In November 2024, the Legal Services Board (LSB) launched its Consultation on Guidance for New Regulatory Objective on Economic Crime. This is a response to a new legal duty placed on the LSB and the legal services regulators to “promote the prevention and detection of economic crime”. The Economic Crime and Corporate Transparency Act 2023 (ECCTA) introduced this as a new regulatory objective under the Legal Services Act 2007. This may lead to an increase in SRA inspections, investigations and enforcement. The consultation runs until 7 February 2025.

At the time of writing, we are still waiting for the SRA’s decision following its consultation on proposals on financial penalties in light of its new powers to issue unlimited fines for certain breaches of its rules under the ECCTA.

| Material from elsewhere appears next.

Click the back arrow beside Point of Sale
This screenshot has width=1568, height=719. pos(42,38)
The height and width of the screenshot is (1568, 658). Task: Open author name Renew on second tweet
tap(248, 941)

5. SRA consultation on consumer protection

The SRA consultation on consumer protection, covering a wide range of areas, including changes to the way firms hold client money, interest earned on client money, compensation fund changes, accounts rules changes and more, ends on 21 February 2025. The Law Society and local law societies are responding. We would encourage solicitors and firms to review and respond to the consultation.

6. Cybersecurity

Cyber-attacks against law firms increased dramatically in the 12 months to August 2024, with a 77% rise in successful attacks. Almost 75% of the top 100 law firms have, at some time, been affected by cyber-attacks. In its recently published annual Law Firms Survey, PwC notes that cyber threats are the main concern for law firms.

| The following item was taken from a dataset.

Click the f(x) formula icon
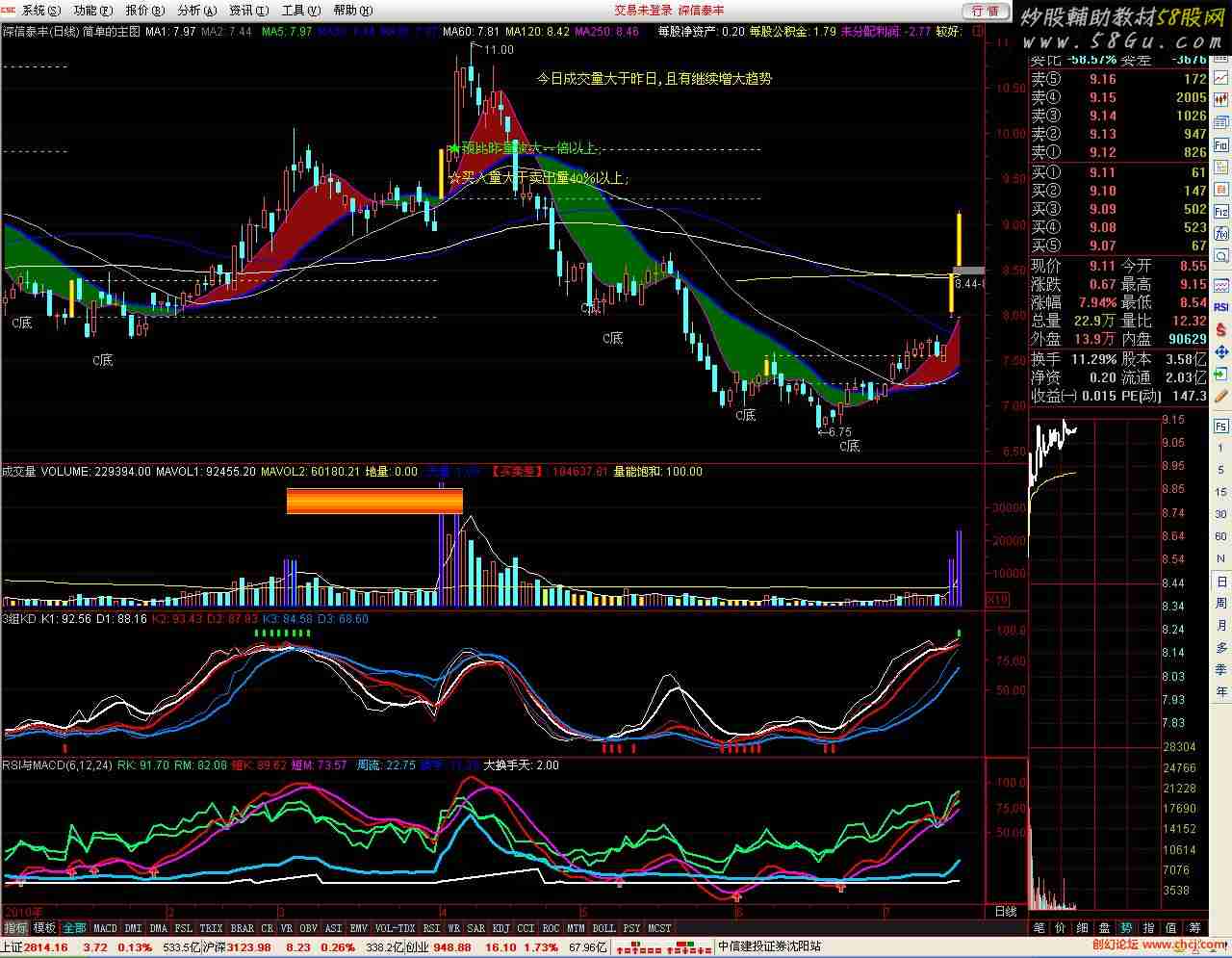Image resolution: width=1232 pixels, height=958 pixels. coord(1220,233)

Firms are a target for cyber criminals because they regularly handle commercially sensitive and confidential information on behalf of clients and act on transactions involving the transfer of significant funds. The SRA AML annual report also recognised this as an emerging risk, not only as an immediate risk of an attack on a firm’s IT systems but also the risk of an attack within the law firm’s supply chain, which could have serious consequences for a firm’s operations. One SRA example was that: “A recent cyber-attack affected users of a particular case management system which affected many firms’ ability to provide a normal service to clients.”

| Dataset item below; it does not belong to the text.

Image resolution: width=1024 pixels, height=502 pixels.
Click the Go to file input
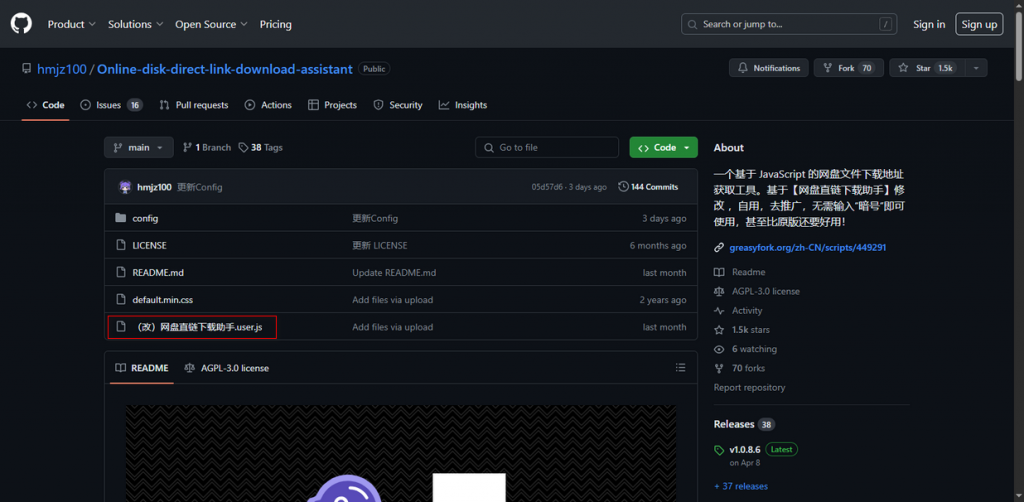point(547,147)
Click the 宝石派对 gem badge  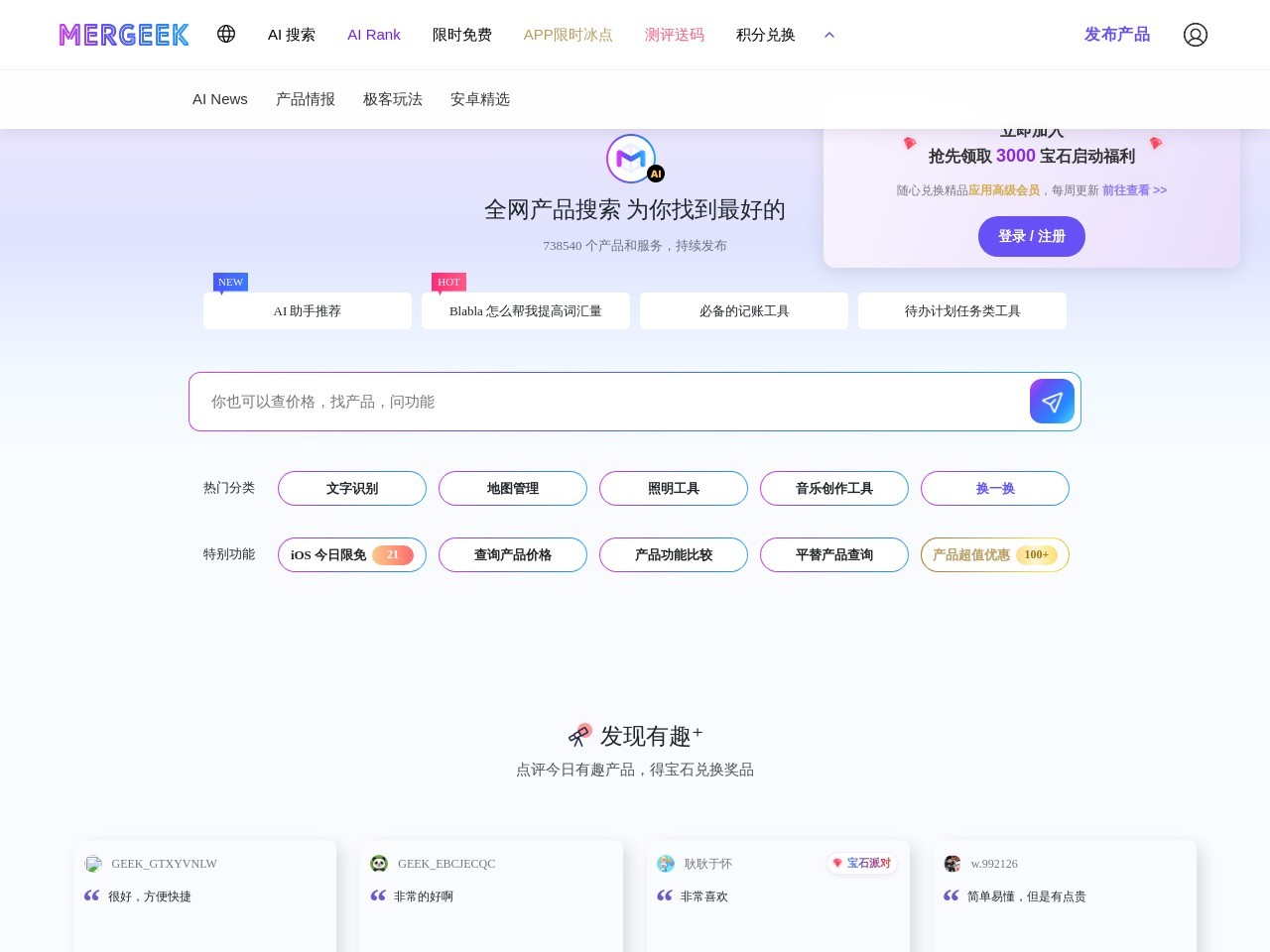pyautogui.click(x=861, y=864)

This is the time to review your cyber security position to understand whether there are any actions to take to either prevent successful attacks on IT infrastructure or, in the event that you do suffer a successful attack, to be in the best position to respond effectively, minimise any damage, and avoid the emerging risks flagged by the SRA.

7. Use of technology

Firms need to be aware of the use of technology – particularly artificial intelligence and potential risks relating to data privacy, client confidentiality and so on. Firms should consider what systems and processes they have in place to meet changing standards and protect reputational risk. To date, there is no regulatory guidance or legislation, but there undoubtedly will be in the future and this should be on your firm’s radar.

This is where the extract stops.